## Given request
Transcribe each of the following entries verbatim, preserving every line without alteration.

Entries for locating text and items:
┌──

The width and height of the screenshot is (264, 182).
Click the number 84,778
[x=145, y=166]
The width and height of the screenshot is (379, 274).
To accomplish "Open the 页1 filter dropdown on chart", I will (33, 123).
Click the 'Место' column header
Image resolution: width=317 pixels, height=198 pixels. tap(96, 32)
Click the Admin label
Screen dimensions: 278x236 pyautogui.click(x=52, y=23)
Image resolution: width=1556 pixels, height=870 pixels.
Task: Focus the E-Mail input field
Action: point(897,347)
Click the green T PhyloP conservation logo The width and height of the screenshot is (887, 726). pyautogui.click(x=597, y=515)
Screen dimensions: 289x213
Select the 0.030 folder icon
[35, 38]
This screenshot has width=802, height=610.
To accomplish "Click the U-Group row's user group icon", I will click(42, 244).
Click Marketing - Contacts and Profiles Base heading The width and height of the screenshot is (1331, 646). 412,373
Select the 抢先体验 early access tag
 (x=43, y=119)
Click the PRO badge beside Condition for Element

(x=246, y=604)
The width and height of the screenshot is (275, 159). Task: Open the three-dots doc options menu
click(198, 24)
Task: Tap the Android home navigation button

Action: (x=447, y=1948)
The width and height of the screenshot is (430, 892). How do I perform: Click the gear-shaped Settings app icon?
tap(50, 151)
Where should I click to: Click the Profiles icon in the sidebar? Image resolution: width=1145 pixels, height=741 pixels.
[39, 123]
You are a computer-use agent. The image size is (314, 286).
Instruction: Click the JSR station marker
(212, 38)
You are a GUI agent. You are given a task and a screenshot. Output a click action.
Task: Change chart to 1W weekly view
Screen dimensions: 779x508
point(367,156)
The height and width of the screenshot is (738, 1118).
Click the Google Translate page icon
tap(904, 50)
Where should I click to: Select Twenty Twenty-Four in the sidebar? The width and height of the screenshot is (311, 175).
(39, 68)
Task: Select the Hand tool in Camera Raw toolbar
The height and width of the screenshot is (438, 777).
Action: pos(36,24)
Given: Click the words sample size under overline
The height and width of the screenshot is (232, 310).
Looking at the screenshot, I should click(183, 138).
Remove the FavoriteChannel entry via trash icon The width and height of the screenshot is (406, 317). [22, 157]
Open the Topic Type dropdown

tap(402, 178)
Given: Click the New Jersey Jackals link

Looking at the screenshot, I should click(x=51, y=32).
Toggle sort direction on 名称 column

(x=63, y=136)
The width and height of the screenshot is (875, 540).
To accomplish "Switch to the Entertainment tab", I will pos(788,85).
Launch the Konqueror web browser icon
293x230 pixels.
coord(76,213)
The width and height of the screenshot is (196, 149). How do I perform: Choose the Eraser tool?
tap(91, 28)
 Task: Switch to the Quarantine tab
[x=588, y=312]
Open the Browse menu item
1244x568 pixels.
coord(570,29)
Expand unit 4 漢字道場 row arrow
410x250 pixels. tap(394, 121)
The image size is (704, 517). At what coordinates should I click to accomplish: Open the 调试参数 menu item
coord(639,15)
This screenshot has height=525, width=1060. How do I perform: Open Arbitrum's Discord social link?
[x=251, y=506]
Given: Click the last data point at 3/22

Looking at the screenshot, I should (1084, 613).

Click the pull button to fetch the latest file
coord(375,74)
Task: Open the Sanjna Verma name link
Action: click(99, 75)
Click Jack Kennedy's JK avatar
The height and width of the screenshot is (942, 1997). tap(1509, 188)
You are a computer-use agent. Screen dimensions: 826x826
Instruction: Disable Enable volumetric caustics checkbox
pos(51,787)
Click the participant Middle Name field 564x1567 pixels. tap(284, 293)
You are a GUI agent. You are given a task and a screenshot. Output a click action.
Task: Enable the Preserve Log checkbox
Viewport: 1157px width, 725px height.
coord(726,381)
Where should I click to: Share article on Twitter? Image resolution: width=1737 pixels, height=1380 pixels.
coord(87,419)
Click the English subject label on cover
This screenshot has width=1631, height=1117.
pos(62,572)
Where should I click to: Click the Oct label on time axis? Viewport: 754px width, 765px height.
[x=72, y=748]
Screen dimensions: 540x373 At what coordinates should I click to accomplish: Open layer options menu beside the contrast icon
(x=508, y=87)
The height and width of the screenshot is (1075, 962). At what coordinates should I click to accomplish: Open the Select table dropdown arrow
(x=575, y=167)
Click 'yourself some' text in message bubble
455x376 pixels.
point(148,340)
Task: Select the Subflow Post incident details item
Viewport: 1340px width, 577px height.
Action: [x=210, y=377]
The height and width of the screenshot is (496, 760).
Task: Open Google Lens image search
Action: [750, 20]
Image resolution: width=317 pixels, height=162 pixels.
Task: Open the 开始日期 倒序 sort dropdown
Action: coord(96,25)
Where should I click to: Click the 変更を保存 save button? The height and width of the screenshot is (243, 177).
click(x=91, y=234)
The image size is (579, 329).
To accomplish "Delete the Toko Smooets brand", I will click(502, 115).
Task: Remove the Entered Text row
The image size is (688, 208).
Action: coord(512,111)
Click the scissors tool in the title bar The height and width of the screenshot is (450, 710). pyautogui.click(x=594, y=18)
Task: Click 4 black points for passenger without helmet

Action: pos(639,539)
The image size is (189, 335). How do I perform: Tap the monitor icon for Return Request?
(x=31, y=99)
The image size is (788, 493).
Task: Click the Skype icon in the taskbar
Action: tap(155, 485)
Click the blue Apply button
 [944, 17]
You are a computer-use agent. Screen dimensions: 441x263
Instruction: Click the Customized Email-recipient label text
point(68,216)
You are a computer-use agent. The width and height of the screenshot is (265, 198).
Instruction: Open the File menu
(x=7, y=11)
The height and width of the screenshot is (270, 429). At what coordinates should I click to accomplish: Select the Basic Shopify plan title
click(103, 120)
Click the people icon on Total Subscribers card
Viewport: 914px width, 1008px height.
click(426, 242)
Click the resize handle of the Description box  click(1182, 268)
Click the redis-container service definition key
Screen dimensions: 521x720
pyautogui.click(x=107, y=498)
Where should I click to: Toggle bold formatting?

└──

## Response below
The width and height of the screenshot is (264, 182).
Click the number 84,778
[x=145, y=166]
The width and height of the screenshot is (379, 274).
To accomplish "Open the 页1 filter dropdown on chart", I will (33, 123).
Click the 'Место' column header
Image resolution: width=317 pixels, height=198 pixels. tap(96, 32)
Click the Admin label
Screen dimensions: 278x236 pyautogui.click(x=52, y=23)
Image resolution: width=1556 pixels, height=870 pixels.
Task: Focus the E-Mail input field
Action: point(897,347)
Click the green T PhyloP conservation logo The width and height of the screenshot is (887, 726). pyautogui.click(x=597, y=515)
Screen dimensions: 289x213
Select the 0.030 folder icon
[35, 38]
This screenshot has width=802, height=610.
To accomplish "Click the U-Group row's user group icon", I will click(42, 244).
Click Marketing - Contacts and Profiles Base heading The width and height of the screenshot is (1331, 646). 412,373
Select the 抢先体验 early access tag
 (x=43, y=119)
Click the PRO badge beside Condition for Element

(x=246, y=604)
The width and height of the screenshot is (275, 159). Task: Open the three-dots doc options menu
click(198, 24)
Task: Tap the Android home navigation button

Action: (x=447, y=1948)
The width and height of the screenshot is (430, 892). How do I perform: Click the gear-shaped Settings app icon?
tap(50, 151)
Where should I click to: Click the Profiles icon in the sidebar? Image resolution: width=1145 pixels, height=741 pixels.
[39, 123]
You are a computer-use agent. The image size is (314, 286).
Instruction: Click the JSR station marker
(212, 38)
You are a GUI agent. You are given a task and a screenshot. Output a click action.
Task: Change chart to 1W weekly view
Screen dimensions: 779x508
point(367,156)
The height and width of the screenshot is (738, 1118).
Click the Google Translate page icon
tap(904, 50)
Where should I click to: Select Twenty Twenty-Four in the sidebar? The width and height of the screenshot is (311, 175).
(39, 68)
Task: Select the Hand tool in Camera Raw toolbar
The height and width of the screenshot is (438, 777).
Action: pos(36,24)
Given: Click the words sample size under overline
The height and width of the screenshot is (232, 310).
Looking at the screenshot, I should click(183, 138).
Remove the FavoriteChannel entry via trash icon The width and height of the screenshot is (406, 317). [22, 157]
Open the Topic Type dropdown

tap(402, 178)
Given: Click the New Jersey Jackals link

Looking at the screenshot, I should click(x=51, y=32).
Toggle sort direction on 名称 column

(x=63, y=136)
The width and height of the screenshot is (875, 540).
To accomplish "Switch to the Entertainment tab", I will pos(788,85).
Launch the Konqueror web browser icon
293x230 pixels.
coord(76,213)
The width and height of the screenshot is (196, 149). How do I perform: Choose the Eraser tool?
tap(91, 28)
 Task: Switch to the Quarantine tab
[x=588, y=312]
Open the Browse menu item
1244x568 pixels.
coord(570,29)
Expand unit 4 漢字道場 row arrow
410x250 pixels. tap(394, 121)
The image size is (704, 517). At what coordinates should I click to accomplish: Open the 调试参数 menu item
coord(639,15)
This screenshot has height=525, width=1060. How do I perform: Open Arbitrum's Discord social link?
[x=251, y=506]
Given: Click the last data point at 3/22

Looking at the screenshot, I should (1084, 613).

Click the pull button to fetch the latest file
coord(375,74)
Task: Open the Sanjna Verma name link
Action: click(99, 75)
Click Jack Kennedy's JK avatar
The height and width of the screenshot is (942, 1997). tap(1509, 188)
You are a computer-use agent. Screen dimensions: 826x826
Instruction: Disable Enable volumetric caustics checkbox
pos(51,787)
Click the participant Middle Name field 564x1567 pixels. tap(284, 293)
You are a GUI agent. You are given a task and a screenshot. Output a click action.
Task: Enable the Preserve Log checkbox
Viewport: 1157px width, 725px height.
coord(726,381)
Where should I click to: Share article on Twitter? Image resolution: width=1737 pixels, height=1380 pixels.
coord(87,419)
Click the English subject label on cover
This screenshot has width=1631, height=1117.
pos(62,572)
Where should I click to: Click the Oct label on time axis? Viewport: 754px width, 765px height.
[x=72, y=748]
Screen dimensions: 540x373 At what coordinates should I click to accomplish: Open layer options menu beside the contrast icon
(x=508, y=87)
The height and width of the screenshot is (1075, 962). At what coordinates should I click to accomplish: Open the Select table dropdown arrow
(x=575, y=167)
Click 'yourself some' text in message bubble
455x376 pixels.
point(148,340)
Task: Select the Subflow Post incident details item
Viewport: 1340px width, 577px height.
Action: [x=210, y=377]
The height and width of the screenshot is (496, 760).
Task: Open Google Lens image search
Action: [750, 20]
Image resolution: width=317 pixels, height=162 pixels.
Task: Open the 开始日期 倒序 sort dropdown
Action: coord(96,25)
Where should I click to: Click the 変更を保存 save button? The height and width of the screenshot is (243, 177).
click(x=91, y=234)
The image size is (579, 329).
To accomplish "Delete the Toko Smooets brand", I will click(502, 115).
Task: Remove the Entered Text row
The image size is (688, 208).
Action: coord(512,111)
Click the scissors tool in the title bar The height and width of the screenshot is (450, 710). pyautogui.click(x=594, y=18)
Task: Click 4 black points for passenger without helmet

Action: pos(639,539)
The image size is (189, 335). How do I perform: Tap the monitor icon for Return Request?
(x=31, y=99)
The image size is (788, 493).
Task: Click the Skype icon in the taskbar
Action: tap(155, 485)
Click the blue Apply button
 [944, 17]
You are a computer-use agent. Screen dimensions: 441x263
Instruction: Click the Customized Email-recipient label text
point(68,216)
You are a computer-use agent. The width and height of the screenshot is (265, 198).
Instruction: Open the File menu
(x=7, y=11)
The height and width of the screenshot is (270, 429). At what coordinates should I click to accomplish: Select the Basic Shopify plan title
click(103, 120)
Click the people icon on Total Subscribers card
Viewport: 914px width, 1008px height.
click(426, 242)
Click the resize handle of the Description box  click(1182, 268)
Click the redis-container service definition key
Screen dimensions: 521x720
pyautogui.click(x=107, y=498)
Where should I click to: Toggle bold formatting?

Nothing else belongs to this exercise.